___ DATA SUPPLIED
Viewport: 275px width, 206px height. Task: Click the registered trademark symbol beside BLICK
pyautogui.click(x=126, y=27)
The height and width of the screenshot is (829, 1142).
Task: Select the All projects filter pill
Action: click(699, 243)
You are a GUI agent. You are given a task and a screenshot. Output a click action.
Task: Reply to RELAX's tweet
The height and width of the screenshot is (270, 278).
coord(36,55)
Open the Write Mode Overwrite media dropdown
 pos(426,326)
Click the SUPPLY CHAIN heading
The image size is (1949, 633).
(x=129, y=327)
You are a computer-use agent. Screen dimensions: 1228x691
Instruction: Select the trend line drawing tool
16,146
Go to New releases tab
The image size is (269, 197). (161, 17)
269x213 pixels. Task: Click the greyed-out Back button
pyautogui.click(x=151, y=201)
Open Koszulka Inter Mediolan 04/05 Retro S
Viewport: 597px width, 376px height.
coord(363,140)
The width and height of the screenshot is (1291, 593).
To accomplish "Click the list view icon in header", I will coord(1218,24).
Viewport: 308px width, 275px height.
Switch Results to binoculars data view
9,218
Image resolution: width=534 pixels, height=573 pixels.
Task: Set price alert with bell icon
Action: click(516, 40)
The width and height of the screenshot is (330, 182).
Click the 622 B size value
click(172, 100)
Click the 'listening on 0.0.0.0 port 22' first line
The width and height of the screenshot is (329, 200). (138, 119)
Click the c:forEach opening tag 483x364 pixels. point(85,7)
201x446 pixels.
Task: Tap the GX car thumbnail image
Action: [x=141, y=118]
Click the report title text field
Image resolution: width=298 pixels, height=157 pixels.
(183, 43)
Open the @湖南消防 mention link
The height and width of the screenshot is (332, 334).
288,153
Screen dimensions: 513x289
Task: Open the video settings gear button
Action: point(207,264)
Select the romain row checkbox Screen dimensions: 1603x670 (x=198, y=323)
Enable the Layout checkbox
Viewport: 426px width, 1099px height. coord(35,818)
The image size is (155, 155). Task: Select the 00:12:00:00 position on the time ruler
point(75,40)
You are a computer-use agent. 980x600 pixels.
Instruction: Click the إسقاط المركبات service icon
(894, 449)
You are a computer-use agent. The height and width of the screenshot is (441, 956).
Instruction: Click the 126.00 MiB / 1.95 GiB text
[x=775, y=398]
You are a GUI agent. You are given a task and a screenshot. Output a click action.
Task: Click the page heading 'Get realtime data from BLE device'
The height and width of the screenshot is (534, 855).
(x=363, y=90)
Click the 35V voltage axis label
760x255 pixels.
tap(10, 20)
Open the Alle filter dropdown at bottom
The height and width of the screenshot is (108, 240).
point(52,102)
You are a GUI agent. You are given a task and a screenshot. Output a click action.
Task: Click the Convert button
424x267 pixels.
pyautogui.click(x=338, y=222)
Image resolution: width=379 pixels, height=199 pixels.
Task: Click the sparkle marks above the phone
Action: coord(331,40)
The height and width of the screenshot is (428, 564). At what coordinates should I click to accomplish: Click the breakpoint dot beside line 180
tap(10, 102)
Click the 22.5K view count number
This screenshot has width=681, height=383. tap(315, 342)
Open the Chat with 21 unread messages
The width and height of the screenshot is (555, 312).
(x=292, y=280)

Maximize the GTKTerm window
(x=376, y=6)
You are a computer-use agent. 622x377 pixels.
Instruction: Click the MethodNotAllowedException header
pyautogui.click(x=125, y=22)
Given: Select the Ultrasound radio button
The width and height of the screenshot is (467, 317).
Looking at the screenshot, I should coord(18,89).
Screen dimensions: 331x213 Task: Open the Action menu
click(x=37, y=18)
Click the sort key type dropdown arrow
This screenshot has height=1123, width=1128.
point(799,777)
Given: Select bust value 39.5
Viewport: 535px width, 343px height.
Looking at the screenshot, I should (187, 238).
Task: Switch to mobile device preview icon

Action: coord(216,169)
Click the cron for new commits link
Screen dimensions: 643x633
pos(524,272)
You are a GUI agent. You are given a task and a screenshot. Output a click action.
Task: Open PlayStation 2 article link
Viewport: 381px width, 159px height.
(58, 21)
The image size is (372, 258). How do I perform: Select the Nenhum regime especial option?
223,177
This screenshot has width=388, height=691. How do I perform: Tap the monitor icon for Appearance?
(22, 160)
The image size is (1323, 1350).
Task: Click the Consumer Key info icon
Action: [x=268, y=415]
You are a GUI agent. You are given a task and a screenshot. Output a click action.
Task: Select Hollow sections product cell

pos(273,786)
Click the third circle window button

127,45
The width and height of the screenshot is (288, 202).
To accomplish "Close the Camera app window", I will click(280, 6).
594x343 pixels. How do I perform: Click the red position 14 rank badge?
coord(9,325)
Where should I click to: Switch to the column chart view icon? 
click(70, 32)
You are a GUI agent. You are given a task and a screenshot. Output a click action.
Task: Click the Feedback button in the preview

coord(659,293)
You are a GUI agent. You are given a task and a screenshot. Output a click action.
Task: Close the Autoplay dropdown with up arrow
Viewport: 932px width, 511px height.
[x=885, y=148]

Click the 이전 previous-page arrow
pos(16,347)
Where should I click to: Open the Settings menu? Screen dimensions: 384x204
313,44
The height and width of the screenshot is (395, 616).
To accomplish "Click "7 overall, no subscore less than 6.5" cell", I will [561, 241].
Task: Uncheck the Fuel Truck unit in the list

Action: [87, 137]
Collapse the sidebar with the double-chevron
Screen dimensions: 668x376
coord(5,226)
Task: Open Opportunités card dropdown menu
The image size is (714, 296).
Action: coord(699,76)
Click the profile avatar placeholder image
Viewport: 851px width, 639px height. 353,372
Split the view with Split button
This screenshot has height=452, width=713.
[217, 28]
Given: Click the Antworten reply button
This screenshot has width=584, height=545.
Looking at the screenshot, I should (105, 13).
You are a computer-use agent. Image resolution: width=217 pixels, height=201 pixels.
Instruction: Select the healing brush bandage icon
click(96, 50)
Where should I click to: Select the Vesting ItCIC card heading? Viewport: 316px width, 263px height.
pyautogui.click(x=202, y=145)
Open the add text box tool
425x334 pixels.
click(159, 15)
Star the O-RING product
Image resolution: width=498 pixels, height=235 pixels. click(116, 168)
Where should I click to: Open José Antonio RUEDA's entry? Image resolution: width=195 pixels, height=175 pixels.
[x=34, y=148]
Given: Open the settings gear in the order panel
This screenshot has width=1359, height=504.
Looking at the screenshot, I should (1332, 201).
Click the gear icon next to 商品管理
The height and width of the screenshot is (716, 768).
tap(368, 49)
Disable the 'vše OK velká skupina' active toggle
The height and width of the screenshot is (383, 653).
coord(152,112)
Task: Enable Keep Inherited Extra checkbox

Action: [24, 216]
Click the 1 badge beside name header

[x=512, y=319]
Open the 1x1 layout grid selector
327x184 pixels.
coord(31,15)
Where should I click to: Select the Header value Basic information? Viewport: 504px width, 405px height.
______
> **TASK PROMPT**: Transcribe the listing shown above in full and without change.

> **OUTPUT BELOW**:
Viewport: 275px width, 206px height. Task: Click the registered trademark symbol beside BLICK
pyautogui.click(x=126, y=27)
The height and width of the screenshot is (829, 1142).
Task: Select the All projects filter pill
Action: click(699, 243)
You are a GUI agent. You are given a task and a screenshot. Output a click action.
Task: Reply to RELAX's tweet
The height and width of the screenshot is (270, 278).
coord(36,55)
Open the Write Mode Overwrite media dropdown
 pos(426,326)
Click the SUPPLY CHAIN heading
The image size is (1949, 633).
(x=129, y=327)
You are a computer-use agent. Screen dimensions: 1228x691
Instruction: Select the trend line drawing tool
16,146
Go to New releases tab
The image size is (269, 197). (161, 17)
269x213 pixels. Task: Click the greyed-out Back button
pyautogui.click(x=151, y=201)
Open Koszulka Inter Mediolan 04/05 Retro S
Viewport: 597px width, 376px height.
coord(363,140)
The width and height of the screenshot is (1291, 593).
To accomplish "Click the list view icon in header", I will coord(1218,24).
Viewport: 308px width, 275px height.
Switch Results to binoculars data view
9,218
Image resolution: width=534 pixels, height=573 pixels.
Task: Set price alert with bell icon
Action: click(516, 40)
The width and height of the screenshot is (330, 182).
Click the 622 B size value
click(172, 100)
Click the 'listening on 0.0.0.0 port 22' first line
The width and height of the screenshot is (329, 200). (138, 119)
Click the c:forEach opening tag 483x364 pixels. point(85,7)
201x446 pixels.
Task: Tap the GX car thumbnail image
Action: [x=141, y=118]
Click the report title text field
Image resolution: width=298 pixels, height=157 pixels.
(183, 43)
Open the @湖南消防 mention link
The height and width of the screenshot is (332, 334).
288,153
Screen dimensions: 513x289
Task: Open the video settings gear button
Action: point(207,264)
Select the romain row checkbox Screen dimensions: 1603x670 (x=198, y=323)
Enable the Layout checkbox
Viewport: 426px width, 1099px height. coord(35,818)
The image size is (155, 155). Task: Select the 00:12:00:00 position on the time ruler
point(75,40)
You are a computer-use agent. 980x600 pixels.
Instruction: Click the إسقاط المركبات service icon
(894, 449)
You are a computer-use agent. The height and width of the screenshot is (441, 956).
Instruction: Click the 126.00 MiB / 1.95 GiB text
[x=775, y=398]
You are a GUI agent. You are given a task and a screenshot. Output a click action.
Task: Click the page heading 'Get realtime data from BLE device'
The height and width of the screenshot is (534, 855).
(x=363, y=90)
Click the 35V voltage axis label
760x255 pixels.
tap(10, 20)
Open the Alle filter dropdown at bottom
The height and width of the screenshot is (108, 240).
point(52,102)
You are a GUI agent. You are given a task and a screenshot. Output a click action.
Task: Click the Convert button
424x267 pixels.
pyautogui.click(x=338, y=222)
Image resolution: width=379 pixels, height=199 pixels.
Task: Click the sparkle marks above the phone
Action: coord(331,40)
The height and width of the screenshot is (428, 564). At what coordinates should I click to accomplish: Click the breakpoint dot beside line 180
tap(10, 102)
Click the 22.5K view count number
This screenshot has width=681, height=383. tap(315, 342)
Open the Chat with 21 unread messages
The width and height of the screenshot is (555, 312).
(x=292, y=280)

Maximize the GTKTerm window
(x=376, y=6)
You are a computer-use agent. 622x377 pixels.
Instruction: Click the MethodNotAllowedException header
pyautogui.click(x=125, y=22)
Given: Select the Ultrasound radio button
The width and height of the screenshot is (467, 317).
Looking at the screenshot, I should coord(18,89).
Screen dimensions: 331x213 Task: Open the Action menu
click(x=37, y=18)
Click the sort key type dropdown arrow
This screenshot has height=1123, width=1128.
point(799,777)
Given: Select bust value 39.5
Viewport: 535px width, 343px height.
Looking at the screenshot, I should (187, 238).
Task: Switch to mobile device preview icon

Action: coord(216,169)
Click the cron for new commits link
Screen dimensions: 643x633
pos(524,272)
You are a GUI agent. You are given a task and a screenshot. Output a click action.
Task: Open PlayStation 2 article link
Viewport: 381px width, 159px height.
(58, 21)
The image size is (372, 258). How do I perform: Select the Nenhum regime especial option?
223,177
This screenshot has width=388, height=691. How do I perform: Tap the monitor icon for Appearance?
(22, 160)
The image size is (1323, 1350).
Task: Click the Consumer Key info icon
Action: [x=268, y=415]
You are a GUI agent. You are given a task and a screenshot. Output a click action.
Task: Select Hollow sections product cell

pos(273,786)
Click the third circle window button

127,45
The width and height of the screenshot is (288, 202).
To accomplish "Close the Camera app window", I will click(280, 6).
594x343 pixels. How do I perform: Click the red position 14 rank badge?
coord(9,325)
Where should I click to: Switch to the column chart view icon? 
click(70, 32)
You are a GUI agent. You are given a task and a screenshot. Output a click action.
Task: Click the Feedback button in the preview

coord(659,293)
You are a GUI agent. You are given a task and a screenshot. Output a click action.
Task: Close the Autoplay dropdown with up arrow
Viewport: 932px width, 511px height.
[x=885, y=148]

Click the 이전 previous-page arrow
pos(16,347)
Where should I click to: Open the Settings menu? Screen dimensions: 384x204
313,44
The height and width of the screenshot is (395, 616).
To accomplish "Click "7 overall, no subscore less than 6.5" cell", I will [561, 241].
Task: Uncheck the Fuel Truck unit in the list

Action: [87, 137]
Collapse the sidebar with the double-chevron
Screen dimensions: 668x376
coord(5,226)
Task: Open Opportunités card dropdown menu
The image size is (714, 296).
Action: coord(699,76)
Click the profile avatar placeholder image
Viewport: 851px width, 639px height. 353,372
Split the view with Split button
This screenshot has height=452, width=713.
[217, 28]
Given: Click the Antworten reply button
This screenshot has width=584, height=545.
Looking at the screenshot, I should (105, 13).
You are a computer-use agent. Image resolution: width=217 pixels, height=201 pixels.
Instruction: Select the healing brush bandage icon
click(96, 50)
Where should I click to: Select the Vesting ItCIC card heading? Viewport: 316px width, 263px height.
pyautogui.click(x=202, y=145)
Open the add text box tool
425x334 pixels.
click(159, 15)
Star the O-RING product
Image resolution: width=498 pixels, height=235 pixels. click(116, 168)
Where should I click to: Open José Antonio RUEDA's entry? Image resolution: width=195 pixels, height=175 pixels.
[x=34, y=148]
Given: Open the settings gear in the order panel
This screenshot has width=1359, height=504.
Looking at the screenshot, I should (1332, 201).
Click the gear icon next to 商品管理
The height and width of the screenshot is (716, 768).
tap(368, 49)
Disable the 'vše OK velká skupina' active toggle
The height and width of the screenshot is (383, 653).
coord(152,112)
Task: Enable Keep Inherited Extra checkbox

Action: [24, 216]
Click the 1 badge beside name header

[x=512, y=319]
Open the 1x1 layout grid selector
327x184 pixels.
coord(31,15)
Where should I click to: Select the Header value Basic information? Viewport: 504px width, 405px height.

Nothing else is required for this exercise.